Source material:

◇ ◇ ◇ ◇ ◇ ◇ ◇

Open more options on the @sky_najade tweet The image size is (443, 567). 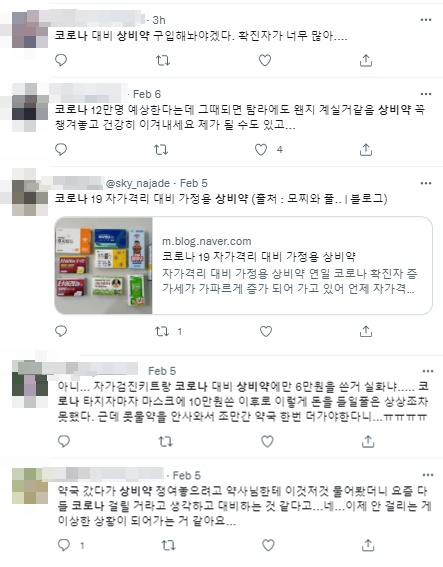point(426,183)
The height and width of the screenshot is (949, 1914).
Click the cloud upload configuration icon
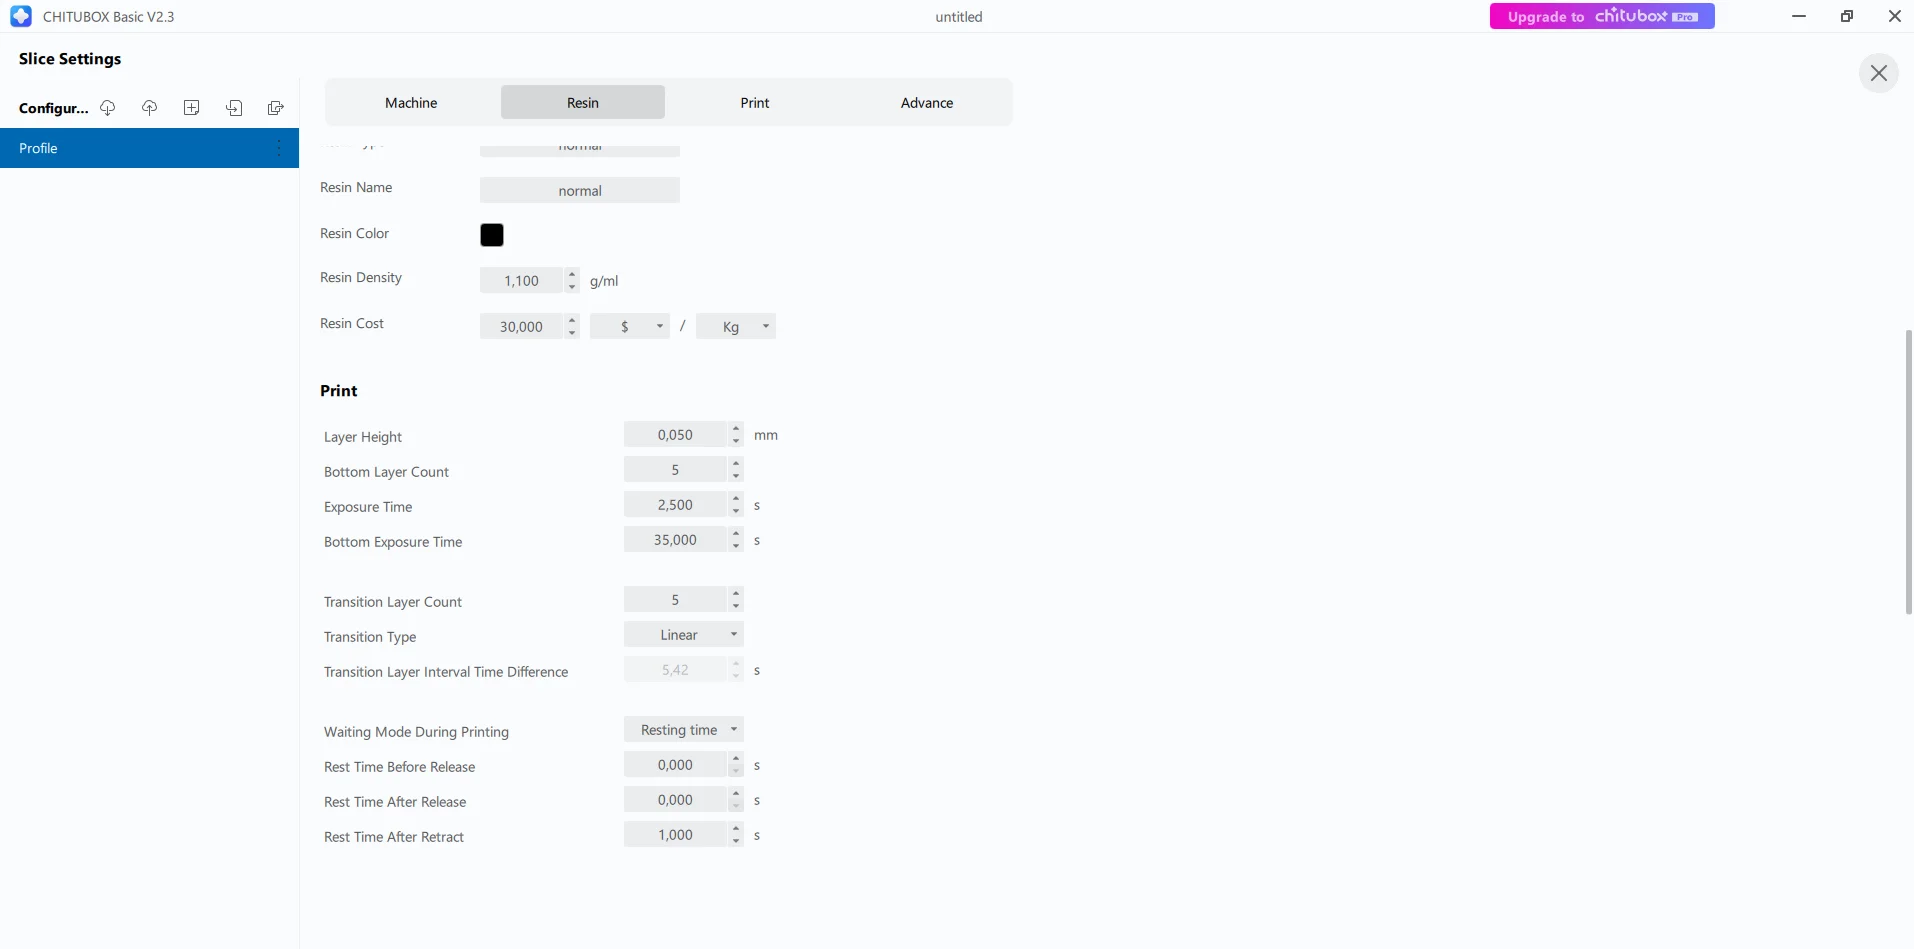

◇ ◇ ◇ ◇ ◇ ◇ ◇

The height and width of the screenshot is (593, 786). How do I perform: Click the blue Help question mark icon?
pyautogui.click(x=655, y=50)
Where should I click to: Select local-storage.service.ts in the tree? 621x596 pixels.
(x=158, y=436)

◇ ◇ ◇ ◇ ◇ ◇ ◇

Reproduce exactly the section above that begins at the line containing "The height and width of the screenshot is (949, 1914)." and ends at the line containing "Click the cloud upload configuration icon", leaving out all other lines.

The height and width of the screenshot is (949, 1914).
Click the cloud upload configuration icon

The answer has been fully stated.